In the words of Joumana El Zein Khoury, Executive Director of World Press Photo:
“This is a quiet photo that speaks loudly. It tells the story of one boy, but also of a wider war.”
Finalists that echo a world in flux
Alongside Abu Elouf’s winning portrait, two powerful finalist images were also honoured, each addressing a pressing global crisis:
Night Crossing
📸 John Moore, United States, Getty Images
A haunting depiction of Chinese migrants warming themselves in the cold rain after crossing the US–Mexico border. It’s a poetic yet raw look at migration, stripped of politics and infused with humanity.
Droughts in the Amazon
📸 Musuk Nolte, Peru/Mexico, Panos Pictures, Bertha Foundation
A surreal, heartbreaking image showing a young man walking through a dried-out Amazon riverbed, bringing food to his mother in the now-isolated village of Manacapuru. It’s a haunting visual metaphor for climate breakdown in the world’s largest rainforest.
These images — along with the winning photo — embody the 2025 World Press Photo themes: conflict, migration, and climate change, or, as global jury chair Lucy Conticello described them, “stories of resilience, family, and community.”
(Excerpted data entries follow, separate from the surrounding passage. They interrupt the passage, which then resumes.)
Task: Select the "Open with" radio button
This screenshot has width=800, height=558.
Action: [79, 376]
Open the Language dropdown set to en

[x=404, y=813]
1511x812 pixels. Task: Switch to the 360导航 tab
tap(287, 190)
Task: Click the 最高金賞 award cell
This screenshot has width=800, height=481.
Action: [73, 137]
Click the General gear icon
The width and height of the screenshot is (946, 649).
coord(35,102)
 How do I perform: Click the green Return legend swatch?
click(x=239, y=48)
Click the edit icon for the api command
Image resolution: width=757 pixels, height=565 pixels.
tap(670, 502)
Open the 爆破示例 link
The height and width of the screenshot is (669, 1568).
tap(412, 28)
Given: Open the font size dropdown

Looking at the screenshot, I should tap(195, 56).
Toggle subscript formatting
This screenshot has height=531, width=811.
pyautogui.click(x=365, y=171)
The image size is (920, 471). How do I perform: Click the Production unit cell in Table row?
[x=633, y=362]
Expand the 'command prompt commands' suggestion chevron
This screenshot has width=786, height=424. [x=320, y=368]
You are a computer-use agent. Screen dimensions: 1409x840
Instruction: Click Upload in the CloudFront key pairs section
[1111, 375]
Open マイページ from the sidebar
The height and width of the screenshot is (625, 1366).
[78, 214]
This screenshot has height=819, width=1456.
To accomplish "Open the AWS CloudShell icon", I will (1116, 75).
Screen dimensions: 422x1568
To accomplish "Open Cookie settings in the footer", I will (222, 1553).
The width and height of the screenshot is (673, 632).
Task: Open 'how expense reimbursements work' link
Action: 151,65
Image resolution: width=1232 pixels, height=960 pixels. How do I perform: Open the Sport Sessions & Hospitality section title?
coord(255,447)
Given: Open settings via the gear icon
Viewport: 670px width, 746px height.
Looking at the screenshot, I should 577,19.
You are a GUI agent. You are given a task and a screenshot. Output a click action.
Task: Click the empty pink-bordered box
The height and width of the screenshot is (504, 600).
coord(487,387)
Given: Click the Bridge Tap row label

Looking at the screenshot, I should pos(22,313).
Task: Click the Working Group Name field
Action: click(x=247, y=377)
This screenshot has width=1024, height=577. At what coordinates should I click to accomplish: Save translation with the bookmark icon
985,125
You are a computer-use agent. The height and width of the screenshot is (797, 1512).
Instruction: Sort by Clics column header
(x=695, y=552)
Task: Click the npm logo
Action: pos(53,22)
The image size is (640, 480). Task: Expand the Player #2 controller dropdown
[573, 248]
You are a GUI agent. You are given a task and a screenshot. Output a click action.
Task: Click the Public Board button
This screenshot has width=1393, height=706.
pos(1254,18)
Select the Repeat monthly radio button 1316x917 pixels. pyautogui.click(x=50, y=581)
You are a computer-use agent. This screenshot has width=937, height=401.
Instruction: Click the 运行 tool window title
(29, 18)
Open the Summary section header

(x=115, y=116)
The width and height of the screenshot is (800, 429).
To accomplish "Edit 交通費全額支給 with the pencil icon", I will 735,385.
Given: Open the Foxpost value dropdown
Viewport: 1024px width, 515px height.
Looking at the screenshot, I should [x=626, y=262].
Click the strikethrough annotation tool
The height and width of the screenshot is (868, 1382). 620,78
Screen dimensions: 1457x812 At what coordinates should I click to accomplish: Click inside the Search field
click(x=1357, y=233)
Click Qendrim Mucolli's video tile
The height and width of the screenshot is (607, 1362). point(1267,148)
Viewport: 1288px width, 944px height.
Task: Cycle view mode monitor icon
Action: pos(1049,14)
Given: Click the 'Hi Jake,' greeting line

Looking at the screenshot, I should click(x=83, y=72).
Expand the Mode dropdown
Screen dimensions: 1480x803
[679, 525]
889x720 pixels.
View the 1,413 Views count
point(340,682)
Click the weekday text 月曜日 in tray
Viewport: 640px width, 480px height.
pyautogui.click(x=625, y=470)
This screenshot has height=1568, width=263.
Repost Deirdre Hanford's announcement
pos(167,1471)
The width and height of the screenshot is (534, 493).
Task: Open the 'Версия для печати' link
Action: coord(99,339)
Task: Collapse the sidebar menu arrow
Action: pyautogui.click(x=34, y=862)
Photography as protest — and healing
Photographer Samar Abu Elouf risked everything to document Gaza from the inside. She was evacuated in December 2023, and since then, has continued to tell stories of those displaced, wounded, and overlooked. Her photograph is more than a still frame — it’s a protest, a prayer, and a portrait of dignity.
As Conticello described it:
“This young boy’s life deserves to be understood… this picture provides a layered entry point into a complex story.”
And that’s the magic of great photojournalism — it doesn’t shout, it lingers. It asks you to stop scrolling, start feeling, and maybe even do something.
Seen around the world
The World Press Photo 2025 winners will be shown globally through a travelling exhibition that visits over 60 cities, reaching millions of visitors in person and millions more online. Whether you see them in an art space in Shoreditch, a museum in Tokyo, or a repurposed train station in Berlin, the images are designed to cut through the noise and demand reflection.
This year marks 70 years of the World Press Photo Foundation, and its mission has never felt more urgent: supporting photographers who risk everything to bring the truth to light.